An expedition from Alice Springs into the deserts of WA and back again is an opportunity to revisit the story of explorer Ernest Giles and other pioneers.
Story + Photos Don Fuchs
"I called this terrible region that lies between the Rawlinson Range and the next permanent water that may eventually be found to the west, Gibson Desert, after this first white victim to its horrors.” These are the words of flamboyant explorer Ernest Giles in his book Australia Twice Traversed. His companion Alfred Gibson disappeared during their 1874 expedition while searching for water.
The two men were attempting to head west through the waterless sandhills that border the Rawlinson Range in the far east of central WA. Alone, Giles survived, making it back to a waterhole in the ranges called Circus Water.
Giles named this valley the Gorge of Tarns. Despite its romantic name, the valley is harsh, stony country and the waterhole is dry, with camel bones littering the ground. Tour operator and expedition leader Andrew Dwyer loves it. “I do think the Rawlinson Range is pretty special … rounding the western point of the range at Lake Christopher exactly how Giles described it on that fateful day in 1874, when he and Gibson rode west,” he enthuses.
Andrew runs the Victoria-based Diamantina Touring Company, which specialises in desert expeditions. One of his longest expeditions is a superb 17-day 4WD trip that goes from the Red Centre to the eastern Pilbara, travelling deep into the Great Sandy Desert, then traversing the Gibson Desert on the return leg. “The Western Deserts are the most remote in Australia,” Andrew says. “There’s something special about untouched places where nature rules and we are just visitors.”
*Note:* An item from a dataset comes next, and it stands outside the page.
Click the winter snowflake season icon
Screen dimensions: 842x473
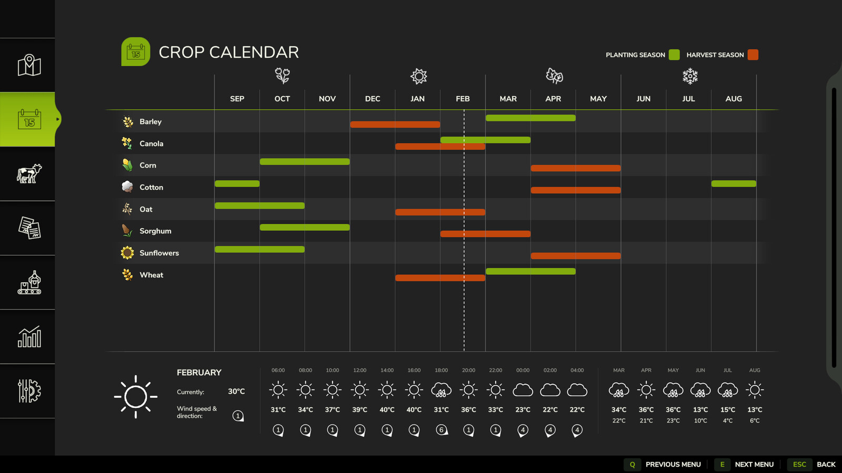[689, 76]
The expedition into one of the most remote corners of Australia starts in Alice Springs and the first few days of the trip are rich in well-known highlights: the dramatic peaks and gorges of the West MacDonnell Ranges, the reed-fringed waterhole of Glen Helen Gorge, the jutting quartzite peak of Haasts Bluff, and the Aboriginal community of Papunya and its famous art centre.